┌──

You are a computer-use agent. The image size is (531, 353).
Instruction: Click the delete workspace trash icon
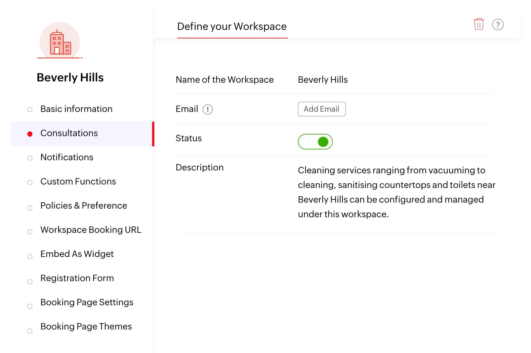pyautogui.click(x=478, y=24)
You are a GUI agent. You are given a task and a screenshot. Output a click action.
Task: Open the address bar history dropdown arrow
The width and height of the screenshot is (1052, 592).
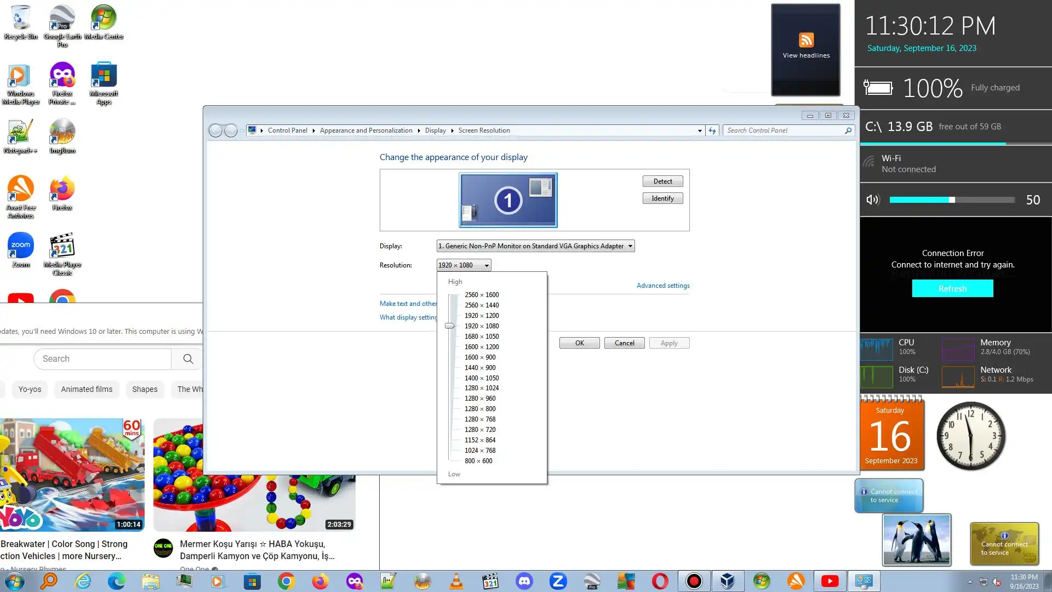(x=700, y=130)
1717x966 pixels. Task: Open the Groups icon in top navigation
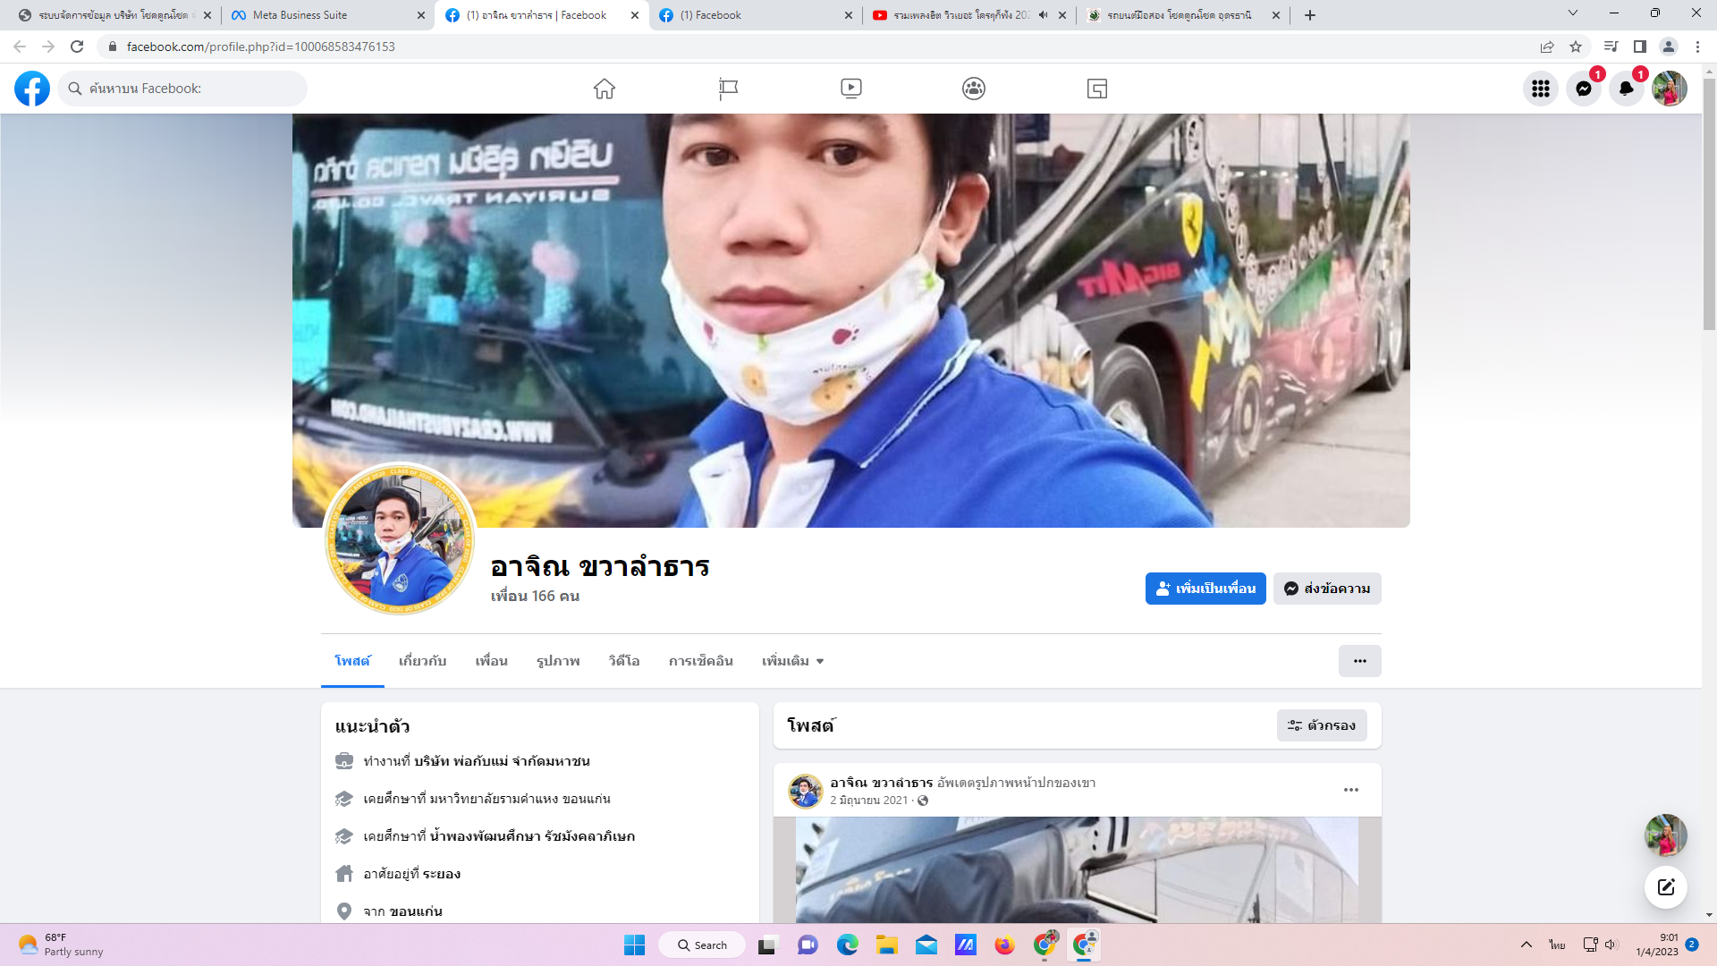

└──

EXERCISE:
Working from the entries above, return all lines that contain "Open".

SOLUTION:
Task: Open the address bar history dropdown arrow
1717x966 pixels. Task: Open the Groups icon in top navigation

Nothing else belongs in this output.